Synopsis Public Lives by : Eleanor Gordon

Study of the lives of Victorian women and their families. This publication offers insights into middle-class life in Britain from 1840 through the early years of the 20th century. Examined are women's relationships, their marriages, the ways they earned and spent their money, and their social, spiritual, and civic lives. The authors explore personal diaries (both men's and women's), correspondence, inventories, wills, census reports, and other documents from Glasgow, the second most important British city of the period.

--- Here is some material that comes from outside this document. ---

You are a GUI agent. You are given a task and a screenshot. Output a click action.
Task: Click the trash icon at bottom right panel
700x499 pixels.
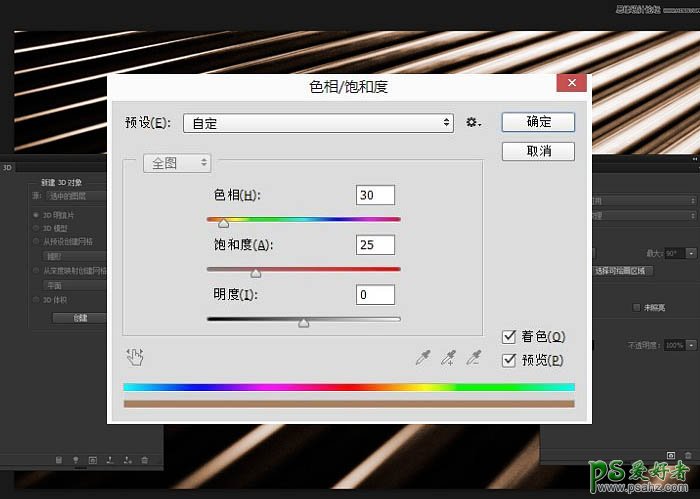687,457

Victorian Literature and the Victorian State

Victorian Literature and the Victorian State
Author :
Publisher : JHU Press
Total Pages : 317
Release :
ISBN-10 : 9780801881541
ISBN-13 : 0801881544
Rating : 4/5 (41 Downloads)

Synopsis Victorian Literature and the Victorian State by : Lauren M. E. Goodlad

Studies of Victorian governance have been profoundly influenced by Discipline and Punish, Michel Foucault's groundbreaking genealogy of modern power. Yet, according to Lauren Goodlad, Foucault's analysis is better suited to the history of the Continent than to nineteenth-century Britain, with its decentralized, voluntarist institutional culture and passionate disdain for state interference. Focusing on a wide range of Victorian writing—from literary figures such as Charles Dickens, George Gissing, Harriet Martineau, J. S. Mill, Anthony Trollope, and H. G. Wells to prominent social reformers such as Edwin Chadwick, Thomas Chalmers, Sir James Kay-Shuttleworth, and Beatrice Webb—Goodlad shows that Foucault's later essays on liberalism and "governmentality" provide better critical tools for understanding the nineteenth-century British state. Victorian Literature and the Victorian State delves into contemporary debates over sanitary, education, and civil service reform, the Poor Laws, and the century-long attempt to substitute organized charity for state services. Goodlad's readings elucidate the distinctive quandary of Victorian Britain and, indeed, any modern society conceived in liberal terms: the elusive quest for a "pastoral" agency that is rational, all-embracing, and effective but also anti-bureaucratic, personalized, and liberatory. In this study, impressively grounded in literary criticism, social history, and political theory, Goodlad offers a timely post-Foucauldian account of Victorian governance that speaks to the resurgent neoliberalism of our own day.

Inside the Victorian Home

Inside the Victorian Home
Author :
Publisher : W. W. Norton & Company
Total Pages : 560
Release :
ISBN-10 : 0393052095
ISBN-13 : 9780393052091
Rating : 4/5 (95 Downloads)

Synopsis Inside the Victorian Home by : Judith Flanders

A rich selection from diaries, letters, advice books, magazines, and paintings creates a rooms-by-room portrait of Victorian life--from childbirth in the master bedroom to separate gender domains in the drawing room and parlor.